El acceso a la justicia representa un derecho humano fundamental para el ejercicio de otras prerrogativas; de acuerdo con el Comité de Derechos Humanos que vigila la aplicación del Pacto Internacional de Derechos Civiles y Políticos ha determinado que los Estados deben garantizar recursos efectivos y accesibles para la reivindicación de estos derechos, y en su caso acciones en caso de violación de derechos. En este marco, la justicia como derecho complejo incluye como características la disponibilidad, accesibilidad, calidad y adaptabilidad.
En México, el acceso a mecanismos de justicia representa una experiencia de maltrato, en tanto que las instituciones judiciales pueden —en la práctica— ser escenarios de desigualdades, prejuicios y violencia, en particular hacia poblaciones históricamente vulnerabilizadas. La burocracia y la revictimización en los procesos judiciales generan que las víctimas no sólo no encuentran reparación, sino que enfrentan nuevas formas de violencia.
Según la Encuesta Nacional de Victimización y Percepción sobre Seguridad Pública (2023), más de 90% de los delitos no se denuncian o no derivan en investigación, siendo una de las razones la poca confianza que se tiene en las autoridades y las narrativas de maltrato por parte del personal que labora en las instituciones judiciales.
Esta desconfianza responde a experiencias de negligencia, discriminación y trato indigno; por ejemplo, en el caso de las personas indígenas, continúan las barreras lingüísticas y culturales dentro del sistema judicial. Uno de los factores que sostienen el trato indigno en el acceso a la justicia, es la falta de capacitación, de acuerdo con Miguel Carbonell, pues hay pocos contenidos en los procesos de formación sobre poblaciones históricamente vulnerabilizadas.
Otro de los elementos, es la falta de guías de actuación para la atención apegada a derechos a estas poblaciones, si bien en 2014 la Suprema Corte de Justicia de la Nación publicó los Protocolos de actuación para personas que imparten Justicia, se requiere que estas iniciativas se mantengan en constante actualización.
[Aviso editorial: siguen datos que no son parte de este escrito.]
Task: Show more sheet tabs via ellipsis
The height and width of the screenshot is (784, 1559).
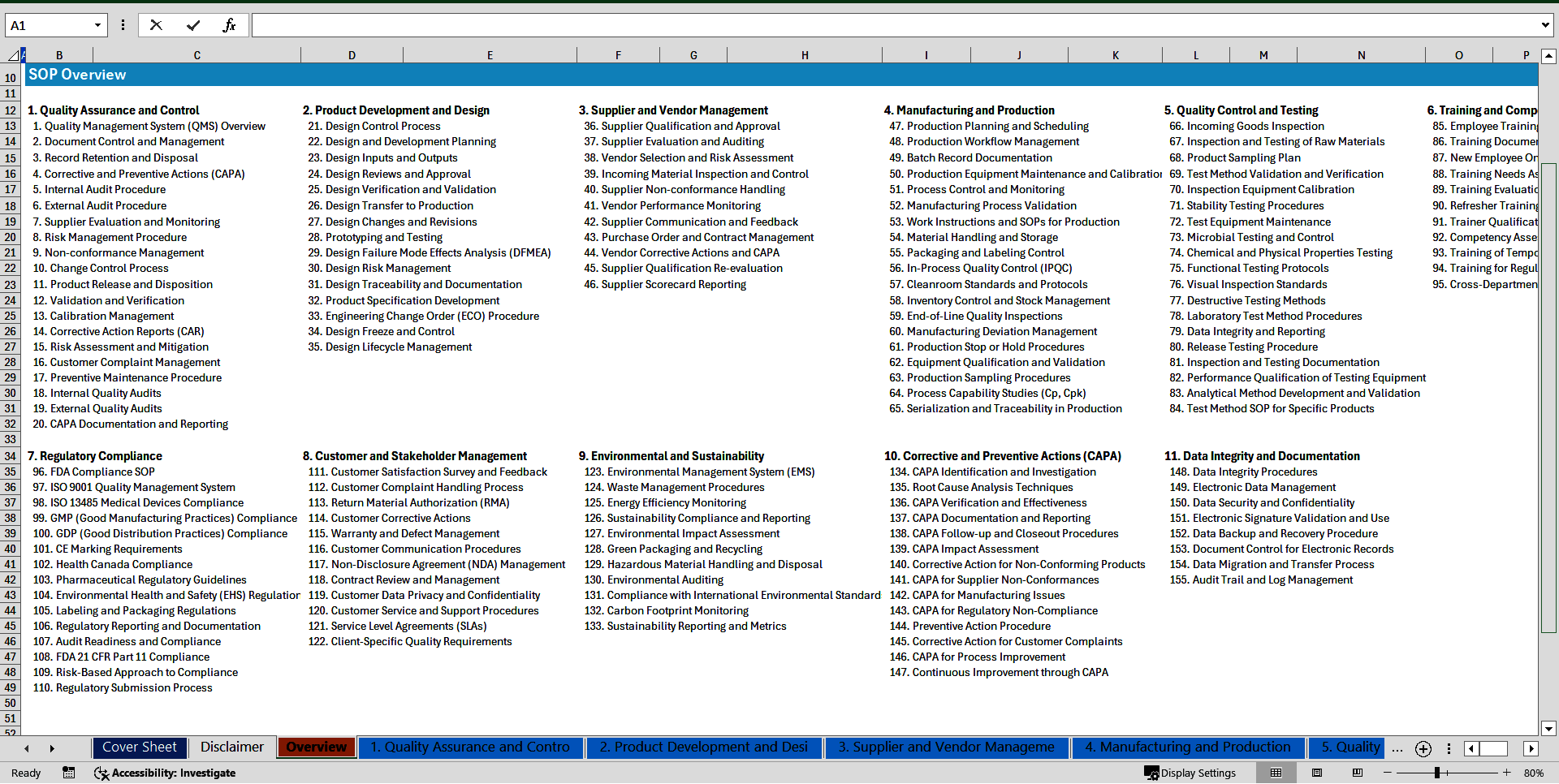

Es en este contexto que, a partir de un trabajo colaborativo entre Poder Judicial del Estado de Querétaro y la Universidad Autónoma de Querétaro, a través de personal Académico de la Facultades de Ciencias Políticas y Sociales y la Facultad de Psicología y Educación, se construyeron las Guías de Trato Digno para el Acceso a la Justicia. Este material busca guiar las prácticas dentro del Sistema Judicial, en tanto delimitan alcances obligatorios para todo el personal presentando formas de interacción adecuadas en diversas poblaciones.
El material publicado busca mejorar el acceso a cinco poblaciones específicas: personas con discapacidad, a quienes viven con padecimientos de salud mental o adicciones, población migrante y en movilidad humana, pueblos indígenas, disidencias sexo-genéricas; con ello se busca que el acceso a la justicia se garantice para todas las personas sin discriminación.